Three months later, back in Oxford, the women compared their notes and decided to write seperate accounts of what happened. They believed they had seen events that took place on 10 August 1972, only six weeks before the abolition of the French monarchy.

Both women claimed to visit the Trianon garrdens many times afterwards, but were unable to trace the path they took on that fateful 10 August 1901. Various landmarks were missing.

They published their story in their book, An Adventure under pseudonyms. The book caused quite a sensatation, but many critics did not take it seriously because it contained many inconsistencies.

The identity of the authors of An Adventure was not made public until 1931.

Jourdain died in 1924 and Moberly died in 1937. Both women claimed to have several other paranormal experiences throughout their lives.

A movie was made about the incident called Miss Morison’s Ghosts in the 1980s.

What really happened on 10 August 1901?

A lot of debate has been held about what exactly happened to Moberly and Jourdain on 10 August 1901. Some people believe it was a slip in time, an incident of time travel that temporarily transported the women back in time to the 1700s.
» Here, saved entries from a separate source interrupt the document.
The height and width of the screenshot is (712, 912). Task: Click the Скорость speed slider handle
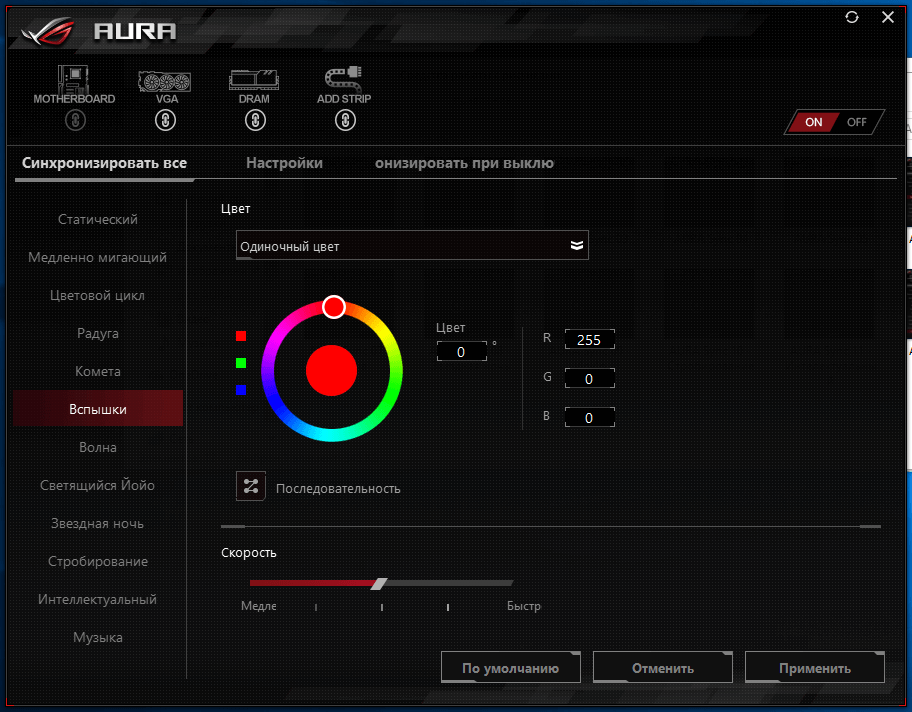pos(378,583)
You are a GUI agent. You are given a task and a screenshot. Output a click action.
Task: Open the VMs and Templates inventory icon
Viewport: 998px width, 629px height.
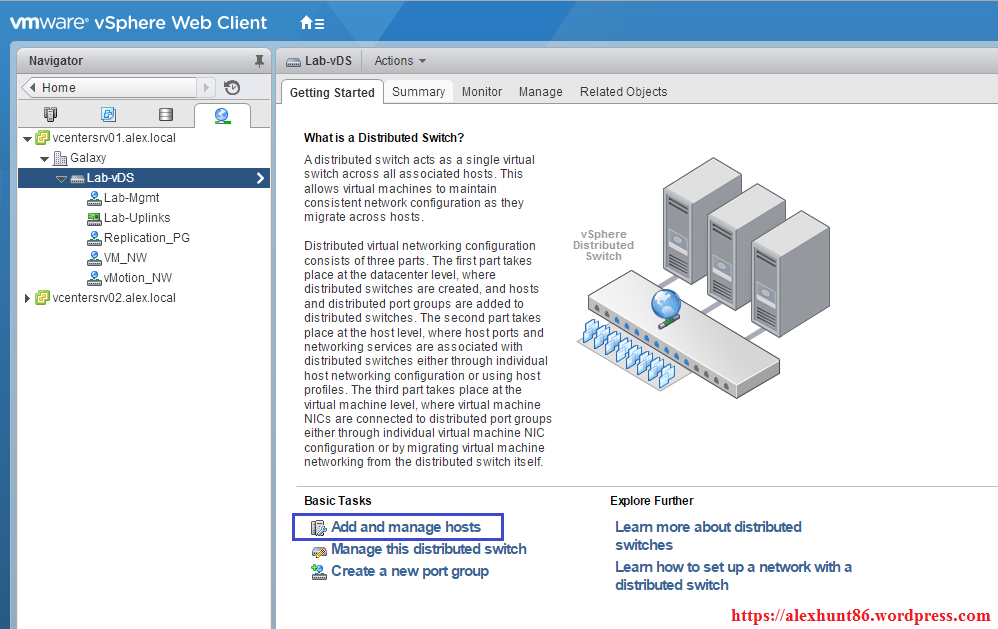coord(108,115)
It would not be the first or only time someone claimed to slip back in time: in 1935, RAF pilot Victor Goddard claimed to have seen the Drem airfield, then long abandoned, bustling with activity while on a routine flight.

Other people believe what the women saw was a haunting of some kind; specters from the past that lingered at Versailles to this day. However, given that the women interacted with some of the people they encountered while they traveled to the Petit Trianon, it seems unlikely they saw ghosts of the pasts, because how would those ghosts have been able to interact with them?
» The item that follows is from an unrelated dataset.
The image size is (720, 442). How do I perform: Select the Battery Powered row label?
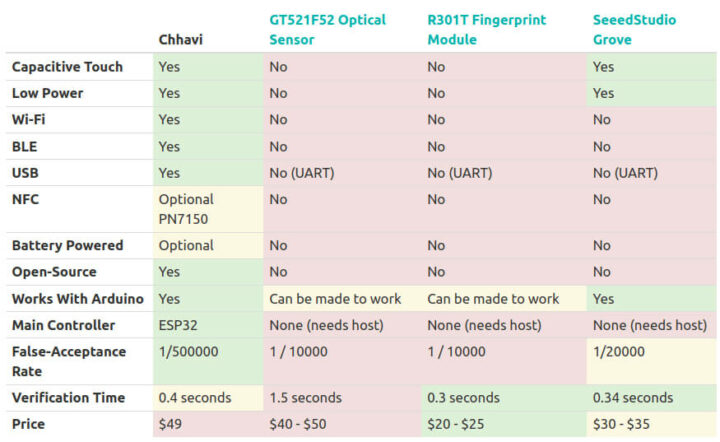click(67, 245)

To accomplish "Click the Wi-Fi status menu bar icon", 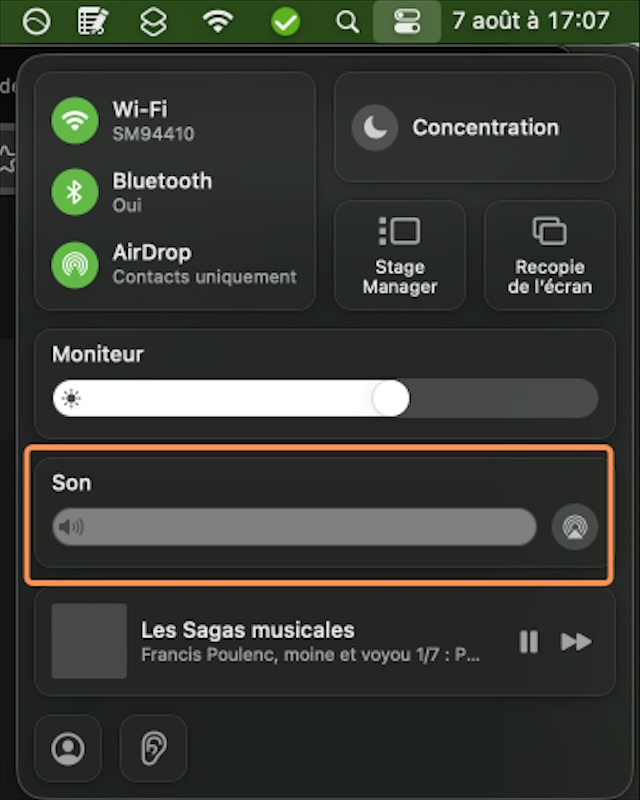I will 217,22.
If you don’t believe the explanations of a time slip or a haunting, then there are three possible answers: either there was a re-enactment party going on, although this could never be proven, the women suffered from a folie-à-deux (which seems unlikely considering they did not suffer from any other shared delusions afterwards), or the women were lying.

Or, a softer response, perhaps they were both mistaken. Perhaps they saw some things they considered baffling, they were annoyed because they got lost, and they misinterpreted what went on around them. The accounts of the women do slightly differ – for example, only one of them claimed to have seen Marie-Antoinette, and they did not witness the exact same thing. This can either be considered as proving they were lying or misinterpreting things, or it can actually serve as proof that they were not lying. Because if they were lying, and they went so far as to publish a book about it, why not get their stories straight first?

In 1903, an old map of the Trianon gardens was found, which showed a bridge the women claimed to have crossed that had not been on any other map, and that no longer existed in 1901. During their trip, the women claimed to also have spotted a small circular building with pillars and a low surrounding wall, which no longer existed in 1901-Versailles, but which had existed in the 1700s.

The Verdict

We will probably never know for sure whether Moberly and Jourdain traveled back in time on 10 August 1901, if they witnessed a residual haunting, stumbled upon a fancy historical party, or simply misinterpreted what they saw, or made the whole story up.

I’m inclined to believe they didn’t make the story up, simply because they chose to initially write their book under pseudonyms, and because although their accounts were conflicting – which, both being educated women, I am sure they must have noticed – they chose not to ‘get their stories straight’ before publishing it, which I assume they would have done if they were making all of this up.

Having visited Versailles myself, and having witnessed paranormal events myself, I am leaning towards believing that for a brief period during that fateful 10 August 1901, Moberly and Jourdain did slip back in time.

Of course, that’s just a personal opinion, and like I said, we will never know for sure. It will remain one of the eerie mysteries of this world, and perhaps that’s for the best.